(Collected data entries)
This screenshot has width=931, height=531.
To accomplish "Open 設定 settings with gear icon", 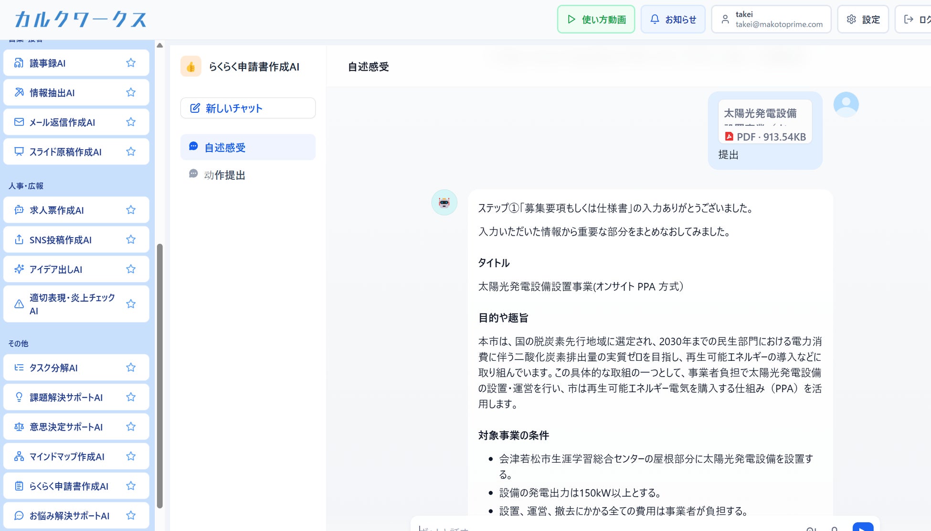I will (863, 19).
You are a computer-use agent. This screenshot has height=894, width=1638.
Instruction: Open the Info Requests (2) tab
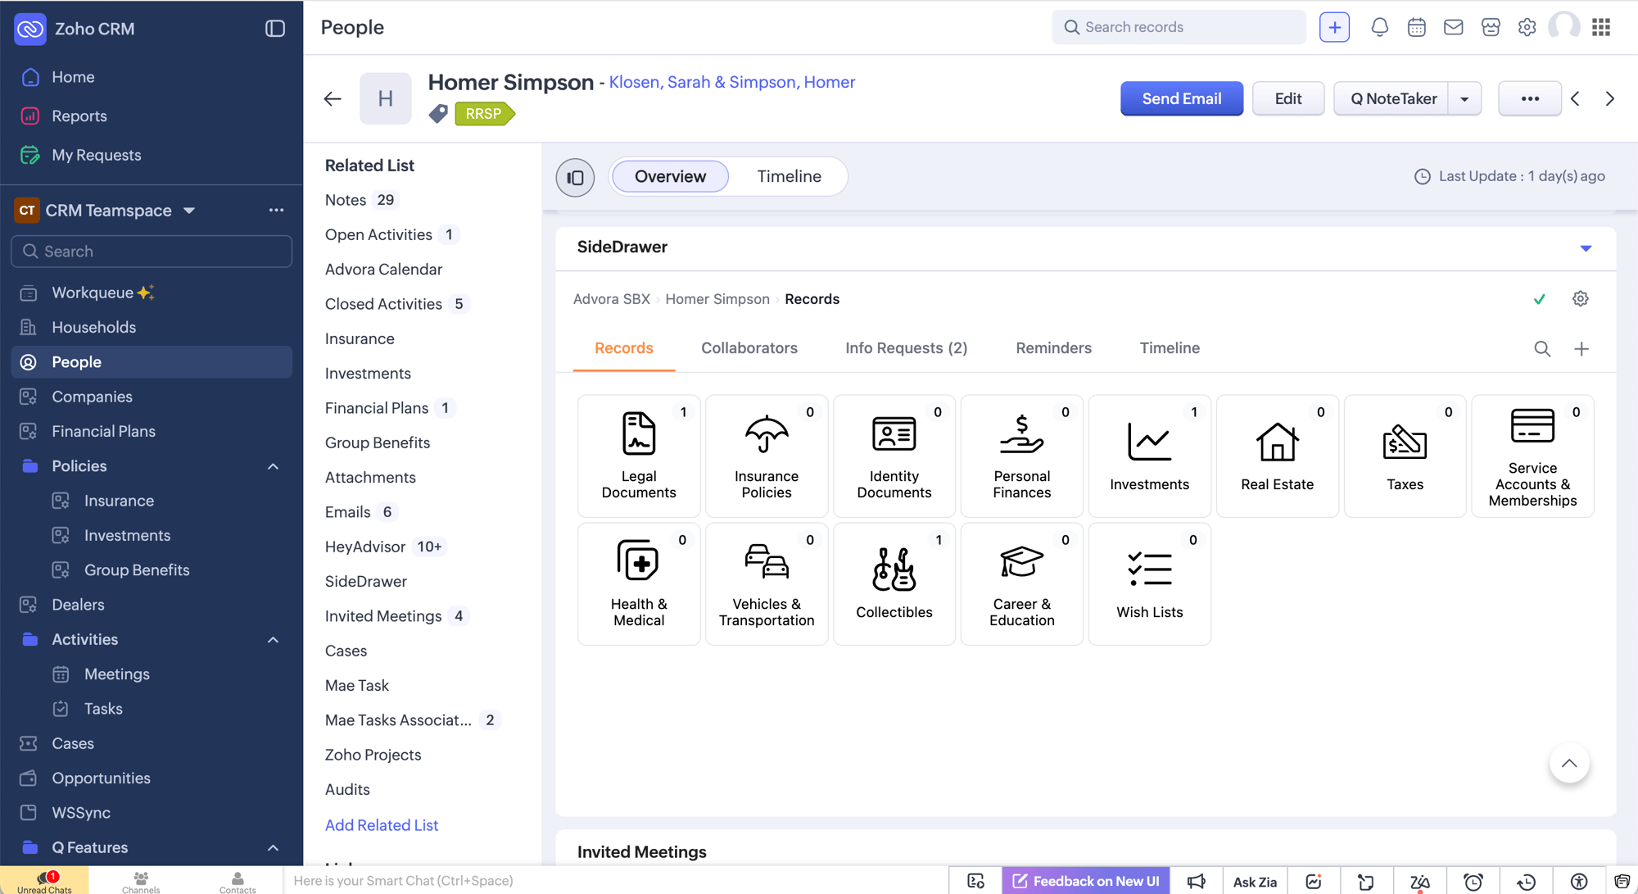tap(906, 348)
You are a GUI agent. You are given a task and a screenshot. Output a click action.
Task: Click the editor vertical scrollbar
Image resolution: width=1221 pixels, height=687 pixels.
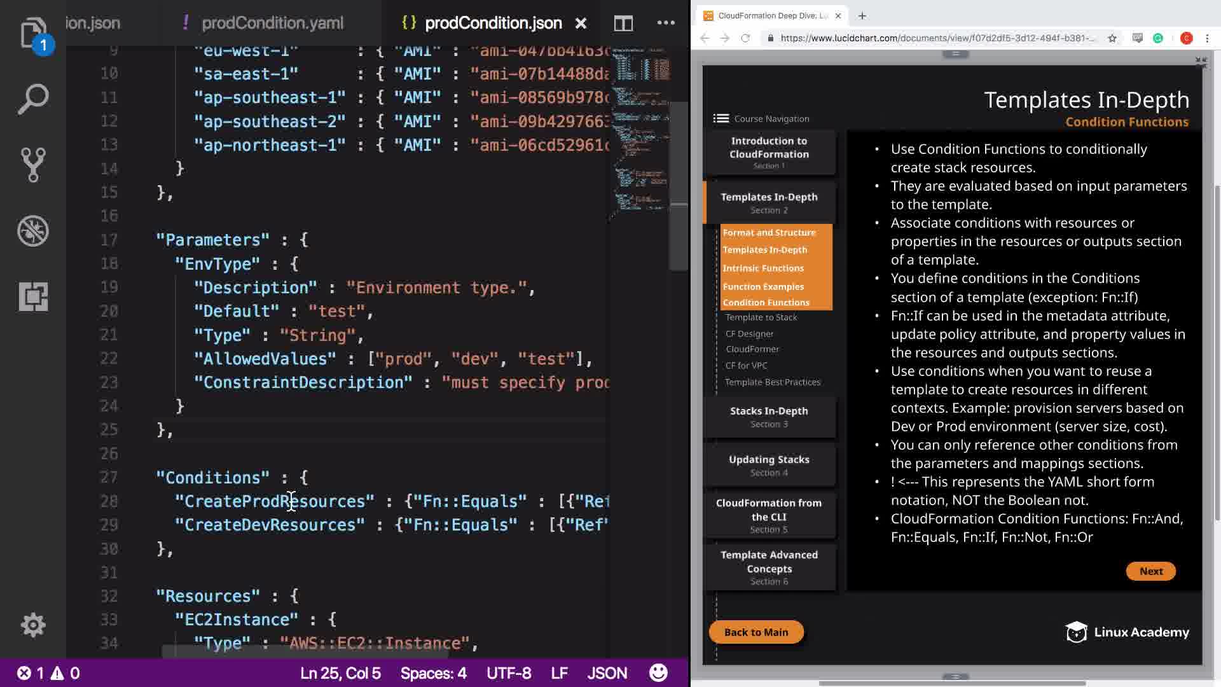tap(678, 184)
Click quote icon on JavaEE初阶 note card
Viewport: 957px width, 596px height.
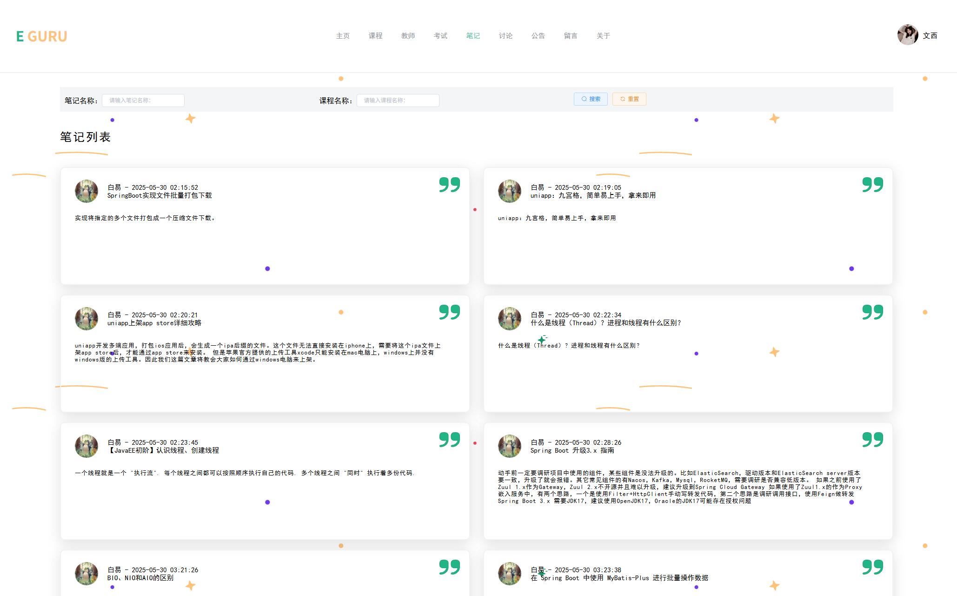coord(449,440)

WHAT TO PRODUCE
Please copy the data above word for word, but only from the line that contains "You are a GUI" through the final line, both included, and without the pictures.

TASK SOLUTION
You are a GUI agent. You are given a task and a screenshot. Output a click action.
Task: Click the editor vertical scrollbar
Image resolution: width=1221 pixels, height=687 pixels.
tap(678, 184)
Click quote icon on JavaEE初阶 note card
Viewport: 957px width, 596px height.
coord(449,440)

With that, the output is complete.